**Material for the task:**
......

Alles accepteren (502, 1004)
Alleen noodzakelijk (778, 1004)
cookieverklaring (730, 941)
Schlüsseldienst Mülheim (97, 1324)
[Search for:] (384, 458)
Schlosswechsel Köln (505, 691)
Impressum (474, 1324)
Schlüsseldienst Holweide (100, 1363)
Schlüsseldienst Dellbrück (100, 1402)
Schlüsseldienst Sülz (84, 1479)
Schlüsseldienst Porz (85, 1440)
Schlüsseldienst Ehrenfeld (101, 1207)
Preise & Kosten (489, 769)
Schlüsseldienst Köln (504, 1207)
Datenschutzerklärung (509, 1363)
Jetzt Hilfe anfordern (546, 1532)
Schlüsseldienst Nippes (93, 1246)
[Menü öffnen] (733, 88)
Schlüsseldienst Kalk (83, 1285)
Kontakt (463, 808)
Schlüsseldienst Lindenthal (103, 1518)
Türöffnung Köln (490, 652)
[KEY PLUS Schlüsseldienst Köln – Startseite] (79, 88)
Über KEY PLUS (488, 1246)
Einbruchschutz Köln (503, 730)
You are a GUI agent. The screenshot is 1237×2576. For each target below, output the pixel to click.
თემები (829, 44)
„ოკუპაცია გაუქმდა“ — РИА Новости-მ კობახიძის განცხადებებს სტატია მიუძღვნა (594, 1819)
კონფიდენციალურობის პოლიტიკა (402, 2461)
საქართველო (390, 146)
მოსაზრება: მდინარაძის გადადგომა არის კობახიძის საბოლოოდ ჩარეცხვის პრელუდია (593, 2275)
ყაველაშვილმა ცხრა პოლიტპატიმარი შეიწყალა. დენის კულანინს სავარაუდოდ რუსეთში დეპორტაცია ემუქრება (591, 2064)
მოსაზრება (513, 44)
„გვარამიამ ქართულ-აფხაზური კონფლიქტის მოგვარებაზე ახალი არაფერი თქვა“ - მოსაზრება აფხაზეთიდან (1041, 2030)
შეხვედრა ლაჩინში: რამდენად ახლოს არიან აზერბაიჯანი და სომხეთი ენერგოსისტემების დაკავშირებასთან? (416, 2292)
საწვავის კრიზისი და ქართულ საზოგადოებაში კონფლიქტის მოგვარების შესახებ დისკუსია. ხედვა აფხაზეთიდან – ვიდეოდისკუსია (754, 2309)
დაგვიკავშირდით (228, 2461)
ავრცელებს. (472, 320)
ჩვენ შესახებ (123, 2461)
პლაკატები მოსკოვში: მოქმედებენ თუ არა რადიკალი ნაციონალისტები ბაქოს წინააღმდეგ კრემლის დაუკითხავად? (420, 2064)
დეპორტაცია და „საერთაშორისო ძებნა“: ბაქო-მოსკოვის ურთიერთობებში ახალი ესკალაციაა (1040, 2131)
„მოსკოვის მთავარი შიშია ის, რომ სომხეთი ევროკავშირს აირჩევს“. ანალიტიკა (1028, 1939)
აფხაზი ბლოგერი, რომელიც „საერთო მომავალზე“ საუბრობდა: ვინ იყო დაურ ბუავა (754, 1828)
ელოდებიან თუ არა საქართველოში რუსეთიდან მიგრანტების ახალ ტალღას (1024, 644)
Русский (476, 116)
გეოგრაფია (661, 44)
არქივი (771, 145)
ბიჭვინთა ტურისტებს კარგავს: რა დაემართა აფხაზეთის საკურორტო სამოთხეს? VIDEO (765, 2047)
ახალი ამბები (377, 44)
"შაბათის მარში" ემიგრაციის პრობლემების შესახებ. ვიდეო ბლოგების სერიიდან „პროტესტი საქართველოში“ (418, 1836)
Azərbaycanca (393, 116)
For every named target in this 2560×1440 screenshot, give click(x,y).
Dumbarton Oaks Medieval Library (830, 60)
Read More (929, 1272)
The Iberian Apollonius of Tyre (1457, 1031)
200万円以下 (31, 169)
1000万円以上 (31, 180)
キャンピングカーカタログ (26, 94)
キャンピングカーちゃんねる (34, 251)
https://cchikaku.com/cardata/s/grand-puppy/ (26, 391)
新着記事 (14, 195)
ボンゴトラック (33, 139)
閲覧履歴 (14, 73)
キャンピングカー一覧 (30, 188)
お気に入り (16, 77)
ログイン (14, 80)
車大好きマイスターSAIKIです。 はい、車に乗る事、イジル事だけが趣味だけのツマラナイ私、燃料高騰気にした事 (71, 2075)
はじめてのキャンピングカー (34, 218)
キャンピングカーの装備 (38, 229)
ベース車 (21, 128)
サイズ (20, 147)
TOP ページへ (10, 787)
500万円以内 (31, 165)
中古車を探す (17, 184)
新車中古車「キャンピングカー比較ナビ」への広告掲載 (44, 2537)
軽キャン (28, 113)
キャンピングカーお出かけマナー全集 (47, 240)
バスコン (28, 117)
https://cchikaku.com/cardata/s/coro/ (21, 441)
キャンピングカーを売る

......

This exercise needs each record retyped exactly as shown.

**Task solution:**
Alles accepteren (502, 1004)
Alleen noodzakelijk (778, 1004)
cookieverklaring (730, 941)
Schlüsseldienst Mülheim (97, 1324)
[Search for:] (384, 458)
Schlosswechsel Köln (505, 691)
Impressum (474, 1324)
Schlüsseldienst Holweide (100, 1363)
Schlüsseldienst Dellbrück (100, 1402)
Schlüsseldienst Sülz (84, 1479)
Schlüsseldienst Porz (85, 1440)
Schlüsseldienst Ehrenfeld (101, 1207)
Preise & Kosten (489, 769)
Schlüsseldienst Köln (504, 1207)
Datenschutzerklärung (509, 1363)
Jetzt Hilfe anfordern (546, 1532)
Schlüsseldienst Nippes (93, 1246)
[Menü öffnen] (733, 88)
Schlüsseldienst Kalk (83, 1285)
Kontakt (463, 808)
Schlüsseldienst Lindenthal (103, 1518)
Türöffnung Köln (490, 652)
[KEY PLUS Schlüsseldienst Köln – Startseite] (79, 88)
Über KEY PLUS (488, 1246)
Einbruchschutz Köln (503, 730)
You are a GUI agent. The screenshot is 1237×2576. For each target below, output the pixel to click.
თემები (829, 44)
„ოკუპაცია გაუქმდა“ — РИА Новости-მ კობახიძის განცხადებებს სტატია მიუძღვნა (594, 1819)
კონფიდენციალურობის პოლიტიკა (402, 2461)
საქართველო (390, 146)
მოსაზრება: მდინარაძის გადადგომა არის კობახიძის საბოლოოდ ჩარეცხვის პრელუდია (593, 2275)
ყაველაშვილმა ცხრა პოლიტპატიმარი შეიწყალა. დენის კულანინს სავარაუდოდ რუსეთში დეპორტაცია ემუქრება (591, 2064)
მოსაზრება (513, 44)
„გვარამიამ ქართულ-აფხაზური კონფლიქტის მოგვარებაზე ახალი არაფერი თქვა“ - მოსაზრება აფხაზეთიდან (1041, 2030)
შეხვედრა ლაჩინში: რამდენად ახლოს არიან აზერბაიჯანი და სომხეთი ენერგოსისტემების დაკავშირებასთან? (416, 2292)
საწვავის კრიზისი და ქართულ საზოგადოებაში კონფლიქტის მოგვარების შესახებ დისკუსია. ხედვა აფხაზეთიდან – ვიდეოდისკუსია (754, 2309)
დაგვიკავშირდით (228, 2461)
ავრცელებს. (472, 320)
ჩვენ შესახებ (123, 2461)
პლაკატები მოსკოვში: მოქმედებენ თუ არა რადიკალი ნაციონალისტები ბაქოს წინააღმდეგ კრემლის დაუკითხავად? (420, 2064)
დეპორტაცია და „საერთაშორისო ძებნა“: ბაქო-მოსკოვის ურთიერთობებში ახალი ესკალაციაა (1040, 2131)
„მოსკოვის მთავარი შიშია ის, რომ სომხეთი ევროკავშირს აირჩევს“. ანალიტიკა (1028, 1939)
აფხაზი ბლოგერი, რომელიც „საერთო მომავალზე“ საუბრობდა: ვინ იყო დაურ ბუავა (754, 1828)
ელოდებიან თუ არა საქართველოში რუსეთიდან მიგრანტების ახალ ტალღას (1024, 644)
Русский (476, 116)
გეოგრაფია (661, 44)
არქივი (771, 145)
ბიჭვინთა ტურისტებს კარგავს: რა დაემართა აფხაზეთის საკურორტო სამოთხეს? VIDEO (765, 2047)
ახალი ამბები (377, 44)
"შაბათის მარში" ემიგრაციის პრობლემების შესახებ. ვიდეო ბლოგების სერიიდან „პროტესტი საქართველოში“ (418, 1836)
Azərbaycanca (393, 116)
For every named target in this 2560×1440 screenshot, give click(x,y).
Dumbarton Oaks Medieval Library (830, 60)
Read More (929, 1272)
The Iberian Apollonius of Tyre (1457, 1031)
200万円以下 (31, 169)
1000万円以上 (31, 180)
キャンピングカーカタログ (26, 94)
キャンピングカーちゃんねる (34, 251)
https://cchikaku.com/cardata/s/grand-puppy/ (26, 391)
新着記事 (14, 195)
ボンゴトラック (33, 139)
閲覧履歴 (14, 73)
キャンピングカー一覧 (30, 188)
お気に入り (16, 77)
ログイン (14, 80)
車大好きマイスターSAIKIです。 はい、車に乗る事、イジル事だけが趣味だけのツマラナイ私、燃料高騰気にした事 (71, 2075)
はじめてのキャンピングカー (34, 218)
キャンピングカーの装備 (38, 229)
ベース車 (21, 128)
サイズ (20, 147)
TOP ページへ (10, 787)
500万円以内 (31, 165)
中古車を探す (17, 184)
新車中古車「キャンピングカー比較ナビ」への広告掲載 (44, 2537)
軽キャン (28, 113)
キャンピングカーお出かけマナー全集 (47, 240)
バスコン (28, 117)
https://cchikaku.com/cardata/s/coro/ (21, 441)
キャンピングカーを売る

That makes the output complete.